[Data to use]

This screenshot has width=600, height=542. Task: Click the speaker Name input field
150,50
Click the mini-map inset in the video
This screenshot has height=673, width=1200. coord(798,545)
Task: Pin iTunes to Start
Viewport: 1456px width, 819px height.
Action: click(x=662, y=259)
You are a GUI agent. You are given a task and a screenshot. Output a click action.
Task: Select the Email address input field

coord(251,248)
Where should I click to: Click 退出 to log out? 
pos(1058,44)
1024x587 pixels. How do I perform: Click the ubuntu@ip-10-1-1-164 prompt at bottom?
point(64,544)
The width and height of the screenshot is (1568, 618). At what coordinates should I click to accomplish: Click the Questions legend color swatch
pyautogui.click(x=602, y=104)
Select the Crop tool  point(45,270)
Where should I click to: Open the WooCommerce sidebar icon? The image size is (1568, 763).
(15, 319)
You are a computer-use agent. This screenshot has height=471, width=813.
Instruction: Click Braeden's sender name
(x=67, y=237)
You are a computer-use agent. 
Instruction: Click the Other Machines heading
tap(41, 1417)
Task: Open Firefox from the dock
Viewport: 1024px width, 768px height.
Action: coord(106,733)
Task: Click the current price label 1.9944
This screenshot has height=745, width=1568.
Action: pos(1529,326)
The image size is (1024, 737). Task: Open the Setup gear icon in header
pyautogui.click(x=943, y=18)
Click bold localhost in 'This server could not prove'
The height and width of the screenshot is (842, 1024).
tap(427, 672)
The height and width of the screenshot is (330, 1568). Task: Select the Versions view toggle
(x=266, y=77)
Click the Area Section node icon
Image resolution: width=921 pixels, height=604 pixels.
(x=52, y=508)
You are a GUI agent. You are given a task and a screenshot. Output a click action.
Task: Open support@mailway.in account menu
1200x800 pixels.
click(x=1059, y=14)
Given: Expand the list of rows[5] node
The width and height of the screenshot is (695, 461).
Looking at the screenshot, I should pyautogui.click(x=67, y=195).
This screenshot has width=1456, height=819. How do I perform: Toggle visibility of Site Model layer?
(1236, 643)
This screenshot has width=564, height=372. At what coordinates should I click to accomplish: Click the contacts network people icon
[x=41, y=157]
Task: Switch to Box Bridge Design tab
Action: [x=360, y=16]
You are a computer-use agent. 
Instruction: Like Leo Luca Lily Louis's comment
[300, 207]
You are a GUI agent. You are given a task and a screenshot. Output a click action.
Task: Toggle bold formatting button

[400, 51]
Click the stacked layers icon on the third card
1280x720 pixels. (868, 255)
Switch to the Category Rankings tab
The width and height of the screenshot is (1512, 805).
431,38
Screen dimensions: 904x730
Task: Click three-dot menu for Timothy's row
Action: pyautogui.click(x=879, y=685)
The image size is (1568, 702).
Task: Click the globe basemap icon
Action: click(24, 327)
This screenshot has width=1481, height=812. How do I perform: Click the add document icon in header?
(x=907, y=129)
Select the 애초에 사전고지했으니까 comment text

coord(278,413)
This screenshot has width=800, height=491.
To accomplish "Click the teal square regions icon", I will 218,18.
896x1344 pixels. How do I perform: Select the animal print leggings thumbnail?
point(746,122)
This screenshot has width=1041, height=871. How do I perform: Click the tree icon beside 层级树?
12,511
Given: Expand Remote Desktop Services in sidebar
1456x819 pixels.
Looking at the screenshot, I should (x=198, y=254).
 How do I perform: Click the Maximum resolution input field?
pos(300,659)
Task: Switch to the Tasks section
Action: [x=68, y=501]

[/Data to use]

Exercise:
The records above should be copied out again in full, exactly as they appear.

Reply:
This screenshot has width=600, height=542. Task: Click the speaker Name input field
150,50
Click the mini-map inset in the video
This screenshot has height=673, width=1200. coord(798,545)
Task: Pin iTunes to Start
Viewport: 1456px width, 819px height.
Action: click(x=662, y=259)
You are a GUI agent. You are given a task and a screenshot. Output a click action.
Task: Select the Email address input field

coord(251,248)
Where should I click to: Click 退出 to log out? 
pos(1058,44)
1024x587 pixels. How do I perform: Click the ubuntu@ip-10-1-1-164 prompt at bottom?
point(64,544)
The width and height of the screenshot is (1568, 618). At what coordinates should I click to accomplish: Click the Questions legend color swatch
pyautogui.click(x=602, y=104)
Select the Crop tool  point(45,270)
Where should I click to: Open the WooCommerce sidebar icon? The image size is (1568, 763).
(15, 319)
You are a computer-use agent. This screenshot has height=471, width=813.
Instruction: Click Braeden's sender name
(x=67, y=237)
You are a computer-use agent. 
Instruction: Click the Other Machines heading
tap(41, 1417)
Task: Open Firefox from the dock
Viewport: 1024px width, 768px height.
Action: coord(106,733)
Task: Click the current price label 1.9944
This screenshot has height=745, width=1568.
Action: pos(1529,326)
The image size is (1024, 737). Task: Open the Setup gear icon in header
pyautogui.click(x=943, y=18)
Click bold localhost in 'This server could not prove'
The height and width of the screenshot is (842, 1024).
tap(427, 672)
The height and width of the screenshot is (330, 1568). Task: Select the Versions view toggle
(x=266, y=77)
Click the Area Section node icon
Image resolution: width=921 pixels, height=604 pixels.
(x=52, y=508)
You are a GUI agent. You are given a task and a screenshot. Output a click action.
Task: Open support@mailway.in account menu
1200x800 pixels.
click(x=1059, y=14)
Given: Expand the list of rows[5] node
The width and height of the screenshot is (695, 461).
Looking at the screenshot, I should pyautogui.click(x=67, y=195).
This screenshot has width=1456, height=819. How do I perform: Toggle visibility of Site Model layer?
(1236, 643)
This screenshot has width=564, height=372. At what coordinates should I click to accomplish: Click the contacts network people icon
[x=41, y=157]
Task: Switch to Box Bridge Design tab
Action: [x=360, y=16]
You are a computer-use agent. 
Instruction: Like Leo Luca Lily Louis's comment
[300, 207]
You are a GUI agent. You are given a task and a screenshot. Output a click action.
Task: Toggle bold formatting button

[400, 51]
Click the stacked layers icon on the third card
1280x720 pixels. (868, 255)
Switch to the Category Rankings tab
The width and height of the screenshot is (1512, 805).
431,38
Screen dimensions: 904x730
Task: Click three-dot menu for Timothy's row
Action: pyautogui.click(x=879, y=685)
The image size is (1568, 702).
Task: Click the globe basemap icon
Action: click(24, 327)
This screenshot has width=1481, height=812. How do I perform: Click the add document icon in header?
(x=907, y=129)
Select the 애초에 사전고지했으니까 comment text

coord(278,413)
This screenshot has width=800, height=491.
To accomplish "Click the teal square regions icon", I will 218,18.
896x1344 pixels. How do I perform: Select the animal print leggings thumbnail?
point(746,122)
This screenshot has width=1041, height=871. How do I perform: Click the tree icon beside 层级树?
12,511
Given: Expand Remote Desktop Services in sidebar
1456x819 pixels.
Looking at the screenshot, I should (x=198, y=254).
 How do I perform: Click the Maximum resolution input field?
pos(300,659)
Task: Switch to the Tasks section
Action: [x=68, y=501]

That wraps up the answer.